The day and time of external pipping, together with the pipping and chick position, were recorded. The pipping hole dimensions (i.e., length and width) were measured with the onset of external pipping (stage C; Fig. 2) with a digital calliper to an accuracy of 10 μητ With external pipping, a digital stethoscope was placed on the left side of the thoracic cavity for 3 s to obtain a mean heart rate reading of the chick. Body temperature readings of the hatchling were done using a digital thermometer inserted into the cloaca and measurements were taken the moment the chick escaped from the egg. At this time the oedema thickness in the thigh and neck were measured with a digital calliper. The digital calliper was placed dorso-medial to the neck to ensure to enfold only the posterior, oedematous muscle (complexis) of the neck to minimize discomfort for the hatchling. The thigh was measured by placing the digital calliper anterior-medial to the M. fibularis longus muscle to ensure only enfoldment of the anterior, oedematous muscle of the thigh.
On the 43rd day of incubation, a penlight torch was used to inspect remaining eggs in the hatcher for signs of life before assistance to hatch.
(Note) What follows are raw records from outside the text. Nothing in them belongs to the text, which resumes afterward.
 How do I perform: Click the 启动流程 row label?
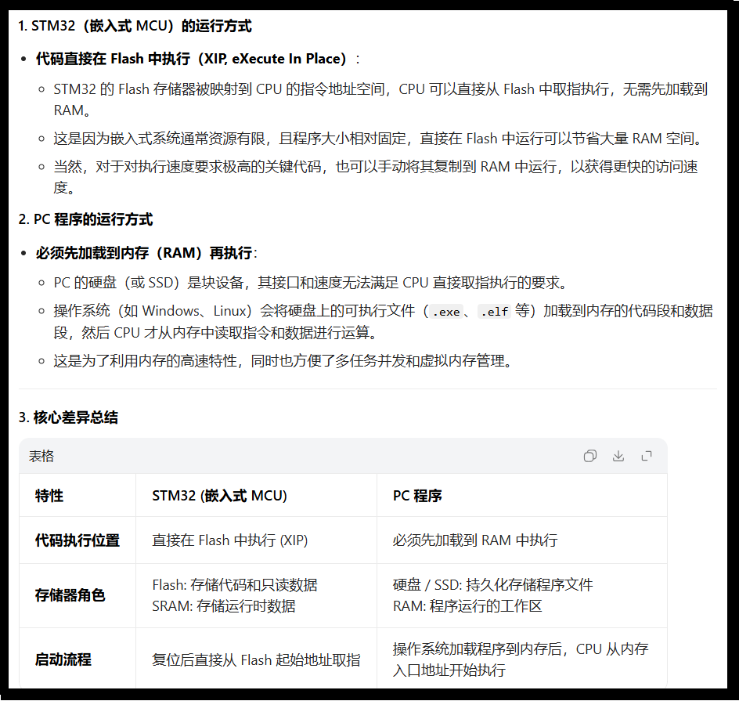pyautogui.click(x=63, y=659)
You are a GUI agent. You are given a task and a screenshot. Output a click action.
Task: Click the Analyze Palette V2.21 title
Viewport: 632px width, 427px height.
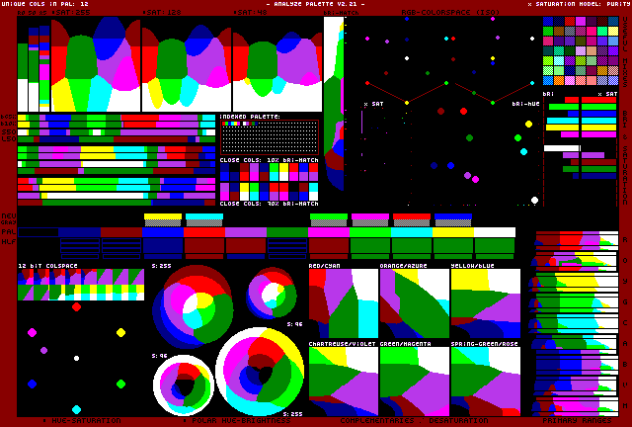[x=315, y=4]

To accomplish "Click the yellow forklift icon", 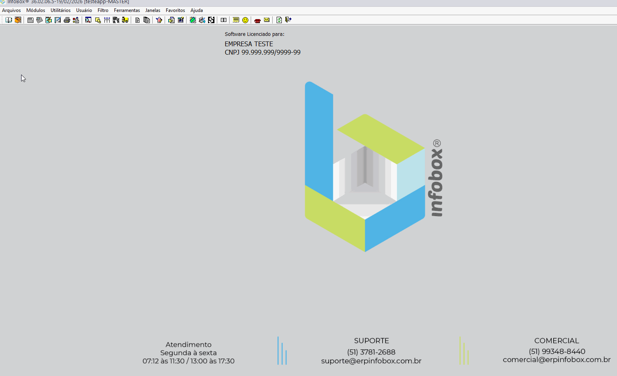I will [125, 20].
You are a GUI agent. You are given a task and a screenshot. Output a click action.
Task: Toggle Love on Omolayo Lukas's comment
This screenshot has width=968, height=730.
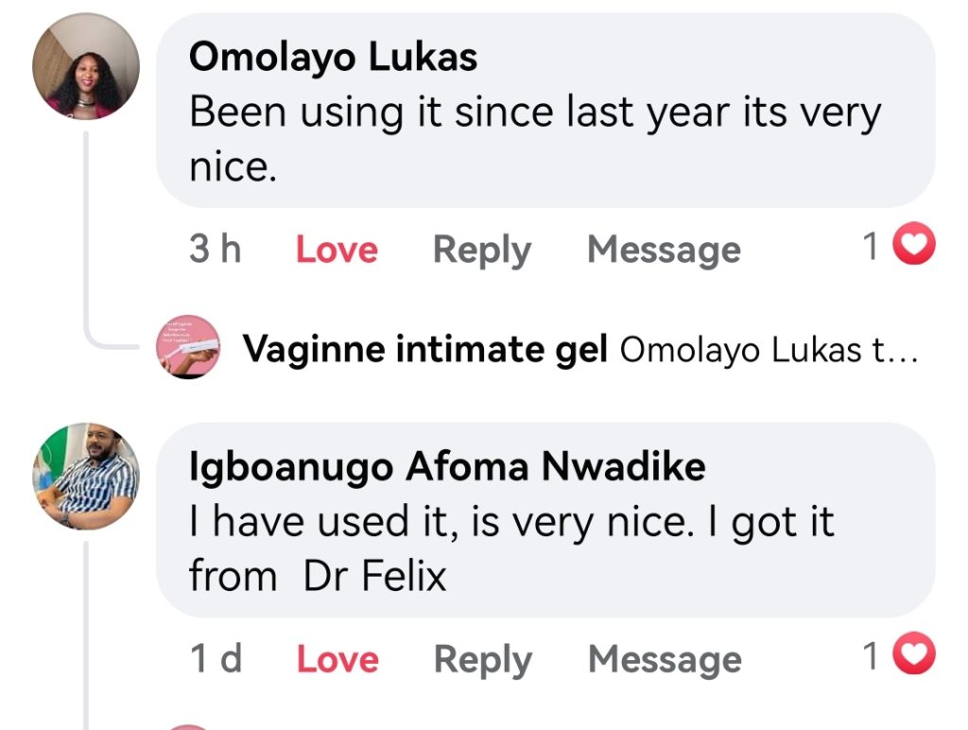point(337,250)
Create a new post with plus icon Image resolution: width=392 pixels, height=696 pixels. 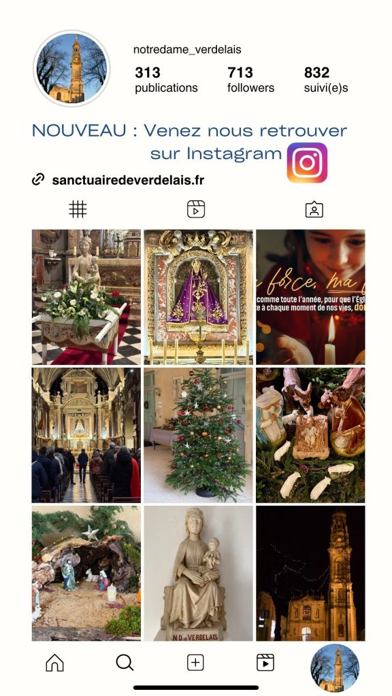point(195,663)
Dead-in-shell eggs were weighed and the embryo position, as well as the developmental stage were documented.
After being allowed to dry-off, the chicks were weighed on a gram-sensitive scale, sexed, the navel disinfected with a prescribed disinfectant, and the chick was supplied with an identity tag (Bonato et al., 2009). Sex determination on the hatched chicks was done through cloacal examination using the method described by Gandini & Keffen (1985). The examiner everted the tail portion of the ventral wall of the cloaca by manipulation and rotation of the lower area of the vent. The dorsal lips of the vent were pulled back and down to examine the organ. The presence of a phallus with a sulcus and visible blood vessels were used to distinguish males from females.
The chicks were then moved from the hatchers to the chick room in the hatchery. The temperature of the chick room was kept constant at 26 °C for the chicks to acclimatise. The chicks were given a balanced pre-starter diet and clean municipal water ad libitum. Within 36 h, the chicks were transferred to intensive chick-rearing facilities.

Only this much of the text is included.